** INSTRUCTIONS FOR THE TASK **
Please give back only the lines below from the one containing "Start GIF recording from toolbar" to the one containing "You are a computer-use agent. The width", each repeated word for word, both ends included.

━━━━━━

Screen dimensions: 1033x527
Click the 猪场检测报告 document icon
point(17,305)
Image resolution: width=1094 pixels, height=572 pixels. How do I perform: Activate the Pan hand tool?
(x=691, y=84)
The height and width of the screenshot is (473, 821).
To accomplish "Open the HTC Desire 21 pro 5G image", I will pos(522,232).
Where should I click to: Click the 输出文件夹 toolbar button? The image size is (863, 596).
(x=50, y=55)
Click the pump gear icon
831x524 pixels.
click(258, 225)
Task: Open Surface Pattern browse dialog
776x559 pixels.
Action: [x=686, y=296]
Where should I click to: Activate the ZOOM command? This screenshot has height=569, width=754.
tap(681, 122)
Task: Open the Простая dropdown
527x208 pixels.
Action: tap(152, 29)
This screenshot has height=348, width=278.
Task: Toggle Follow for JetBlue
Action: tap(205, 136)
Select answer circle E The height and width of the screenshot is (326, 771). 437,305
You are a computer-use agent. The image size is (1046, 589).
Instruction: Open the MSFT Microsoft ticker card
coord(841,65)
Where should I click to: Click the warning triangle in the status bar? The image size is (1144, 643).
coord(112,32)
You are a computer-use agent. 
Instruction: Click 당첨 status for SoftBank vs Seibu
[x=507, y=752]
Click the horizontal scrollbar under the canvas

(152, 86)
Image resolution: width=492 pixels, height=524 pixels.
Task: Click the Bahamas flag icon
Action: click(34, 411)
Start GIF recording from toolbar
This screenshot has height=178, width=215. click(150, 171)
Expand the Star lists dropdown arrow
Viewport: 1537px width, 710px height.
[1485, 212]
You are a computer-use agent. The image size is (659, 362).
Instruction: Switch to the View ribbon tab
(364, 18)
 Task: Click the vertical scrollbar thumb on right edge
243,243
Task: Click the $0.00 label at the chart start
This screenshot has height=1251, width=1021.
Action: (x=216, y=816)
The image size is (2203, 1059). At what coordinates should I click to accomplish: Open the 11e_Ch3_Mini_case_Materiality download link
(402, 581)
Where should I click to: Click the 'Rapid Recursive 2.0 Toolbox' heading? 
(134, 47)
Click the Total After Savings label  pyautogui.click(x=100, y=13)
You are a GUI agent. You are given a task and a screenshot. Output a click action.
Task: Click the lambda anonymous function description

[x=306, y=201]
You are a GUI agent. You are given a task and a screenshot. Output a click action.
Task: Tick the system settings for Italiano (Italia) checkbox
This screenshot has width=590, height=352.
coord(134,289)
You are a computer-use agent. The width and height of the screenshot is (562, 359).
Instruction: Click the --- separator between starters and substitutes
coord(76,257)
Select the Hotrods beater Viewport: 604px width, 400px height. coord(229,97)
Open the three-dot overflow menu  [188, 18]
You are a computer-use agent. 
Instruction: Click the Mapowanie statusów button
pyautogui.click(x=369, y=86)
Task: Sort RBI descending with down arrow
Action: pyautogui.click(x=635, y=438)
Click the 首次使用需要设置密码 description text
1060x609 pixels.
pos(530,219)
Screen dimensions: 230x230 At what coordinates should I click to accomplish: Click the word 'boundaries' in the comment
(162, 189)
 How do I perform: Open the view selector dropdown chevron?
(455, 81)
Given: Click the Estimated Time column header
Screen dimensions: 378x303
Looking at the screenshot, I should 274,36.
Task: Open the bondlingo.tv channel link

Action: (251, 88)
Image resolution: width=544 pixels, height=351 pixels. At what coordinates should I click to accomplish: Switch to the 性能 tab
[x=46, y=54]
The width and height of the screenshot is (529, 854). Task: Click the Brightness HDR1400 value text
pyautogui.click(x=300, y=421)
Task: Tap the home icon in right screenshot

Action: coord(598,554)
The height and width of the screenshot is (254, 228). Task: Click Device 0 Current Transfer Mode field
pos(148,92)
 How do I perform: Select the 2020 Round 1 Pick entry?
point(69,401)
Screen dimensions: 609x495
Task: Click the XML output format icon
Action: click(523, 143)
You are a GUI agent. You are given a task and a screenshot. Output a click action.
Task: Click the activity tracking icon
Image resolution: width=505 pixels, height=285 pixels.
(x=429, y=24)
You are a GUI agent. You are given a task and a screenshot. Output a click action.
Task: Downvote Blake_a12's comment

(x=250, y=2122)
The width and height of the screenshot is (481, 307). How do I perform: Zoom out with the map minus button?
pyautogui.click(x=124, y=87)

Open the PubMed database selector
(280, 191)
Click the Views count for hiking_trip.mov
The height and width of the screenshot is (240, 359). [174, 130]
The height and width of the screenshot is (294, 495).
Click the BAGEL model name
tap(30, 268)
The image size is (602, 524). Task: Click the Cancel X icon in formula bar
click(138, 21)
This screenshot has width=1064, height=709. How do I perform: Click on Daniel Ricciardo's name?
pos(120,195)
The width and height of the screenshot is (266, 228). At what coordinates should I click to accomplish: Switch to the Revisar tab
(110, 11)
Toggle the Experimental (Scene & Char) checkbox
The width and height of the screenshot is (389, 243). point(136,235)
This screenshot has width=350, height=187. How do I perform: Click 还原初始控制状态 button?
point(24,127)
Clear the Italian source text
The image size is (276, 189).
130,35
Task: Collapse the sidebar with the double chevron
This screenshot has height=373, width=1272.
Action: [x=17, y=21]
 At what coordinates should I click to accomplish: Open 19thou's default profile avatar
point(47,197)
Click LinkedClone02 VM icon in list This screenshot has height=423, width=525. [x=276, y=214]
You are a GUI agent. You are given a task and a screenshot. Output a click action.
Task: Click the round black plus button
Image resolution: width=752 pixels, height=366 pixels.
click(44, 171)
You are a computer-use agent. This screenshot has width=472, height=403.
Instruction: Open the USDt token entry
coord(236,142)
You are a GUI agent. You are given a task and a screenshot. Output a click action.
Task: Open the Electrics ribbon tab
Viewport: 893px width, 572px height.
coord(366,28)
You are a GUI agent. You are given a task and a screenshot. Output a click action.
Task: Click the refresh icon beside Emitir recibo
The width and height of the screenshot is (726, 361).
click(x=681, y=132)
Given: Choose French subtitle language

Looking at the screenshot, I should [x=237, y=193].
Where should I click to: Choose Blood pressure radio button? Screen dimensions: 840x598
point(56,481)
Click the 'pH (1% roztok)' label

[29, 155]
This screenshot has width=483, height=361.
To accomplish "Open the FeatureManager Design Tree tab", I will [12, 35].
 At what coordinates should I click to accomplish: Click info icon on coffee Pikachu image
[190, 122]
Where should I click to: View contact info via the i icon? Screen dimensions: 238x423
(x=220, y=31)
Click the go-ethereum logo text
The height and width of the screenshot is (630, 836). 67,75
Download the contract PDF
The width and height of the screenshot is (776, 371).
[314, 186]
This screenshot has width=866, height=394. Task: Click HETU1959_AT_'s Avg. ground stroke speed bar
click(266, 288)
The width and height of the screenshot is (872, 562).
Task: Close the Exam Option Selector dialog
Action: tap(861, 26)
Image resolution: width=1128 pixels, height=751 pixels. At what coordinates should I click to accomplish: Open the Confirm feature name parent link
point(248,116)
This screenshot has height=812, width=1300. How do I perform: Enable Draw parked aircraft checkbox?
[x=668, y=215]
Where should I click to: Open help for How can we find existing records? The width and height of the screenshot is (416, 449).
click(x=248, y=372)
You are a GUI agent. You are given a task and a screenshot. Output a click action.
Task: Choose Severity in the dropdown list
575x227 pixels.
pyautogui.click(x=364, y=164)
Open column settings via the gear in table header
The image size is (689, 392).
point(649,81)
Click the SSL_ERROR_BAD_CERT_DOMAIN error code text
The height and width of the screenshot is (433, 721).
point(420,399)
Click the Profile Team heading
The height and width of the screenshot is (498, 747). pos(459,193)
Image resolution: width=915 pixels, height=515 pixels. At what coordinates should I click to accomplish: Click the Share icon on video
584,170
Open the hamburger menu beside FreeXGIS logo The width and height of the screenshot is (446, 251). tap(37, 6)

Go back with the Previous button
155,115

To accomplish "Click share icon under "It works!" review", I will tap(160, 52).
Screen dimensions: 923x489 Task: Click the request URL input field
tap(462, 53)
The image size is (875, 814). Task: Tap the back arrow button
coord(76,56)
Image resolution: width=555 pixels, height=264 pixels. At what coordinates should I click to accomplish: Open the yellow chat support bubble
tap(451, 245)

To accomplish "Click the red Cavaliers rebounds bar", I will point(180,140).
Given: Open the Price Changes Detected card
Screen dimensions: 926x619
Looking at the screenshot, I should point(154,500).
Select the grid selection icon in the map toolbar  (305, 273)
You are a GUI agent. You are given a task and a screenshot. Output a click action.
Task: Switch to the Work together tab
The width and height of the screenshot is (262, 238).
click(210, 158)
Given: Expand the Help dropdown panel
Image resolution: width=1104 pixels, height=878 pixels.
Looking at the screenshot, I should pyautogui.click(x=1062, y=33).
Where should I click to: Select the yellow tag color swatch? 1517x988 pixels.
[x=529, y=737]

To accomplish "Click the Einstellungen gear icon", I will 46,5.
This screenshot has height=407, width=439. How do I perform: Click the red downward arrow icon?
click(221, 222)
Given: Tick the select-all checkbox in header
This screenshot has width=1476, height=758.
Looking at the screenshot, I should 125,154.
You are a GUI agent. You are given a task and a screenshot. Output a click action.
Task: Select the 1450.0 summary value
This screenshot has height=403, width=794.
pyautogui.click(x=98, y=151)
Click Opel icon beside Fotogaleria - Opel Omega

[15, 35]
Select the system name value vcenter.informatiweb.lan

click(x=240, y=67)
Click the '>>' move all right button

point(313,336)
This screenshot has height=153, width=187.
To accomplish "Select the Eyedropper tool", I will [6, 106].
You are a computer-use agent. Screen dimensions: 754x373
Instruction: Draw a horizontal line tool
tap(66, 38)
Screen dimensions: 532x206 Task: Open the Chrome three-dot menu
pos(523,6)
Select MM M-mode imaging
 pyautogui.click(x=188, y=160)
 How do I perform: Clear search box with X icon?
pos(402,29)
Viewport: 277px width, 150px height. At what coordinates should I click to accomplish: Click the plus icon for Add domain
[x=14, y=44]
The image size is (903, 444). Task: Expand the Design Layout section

━━━━━━

** WRITTEN REPLY **
Start GIF recording from toolbar
This screenshot has height=178, width=215. click(150, 171)
Expand the Star lists dropdown arrow
Viewport: 1537px width, 710px height.
[1485, 212]
You are a computer-use agent. The image size is (659, 362).
Instruction: Switch to the View ribbon tab
(364, 18)
 Task: Click the vertical scrollbar thumb on right edge
243,243
Task: Click the $0.00 label at the chart start
This screenshot has height=1251, width=1021.
Action: (x=216, y=816)
The image size is (2203, 1059). At what coordinates should I click to accomplish: Open the 11e_Ch3_Mini_case_Materiality download link
(402, 581)
Where should I click to: Click the 'Rapid Recursive 2.0 Toolbox' heading? 
(134, 47)
Click the Total After Savings label  pyautogui.click(x=100, y=13)
You are a GUI agent. You are given a task and a screenshot. Output a click action.
Task: Click the lambda anonymous function description

[x=306, y=201]
You are a GUI agent. You are given a task and a screenshot. Output a click action.
Task: Tick the system settings for Italiano (Italia) checkbox
This screenshot has width=590, height=352.
coord(134,289)
You are a computer-use agent. The width and height of the screenshot is (562, 359).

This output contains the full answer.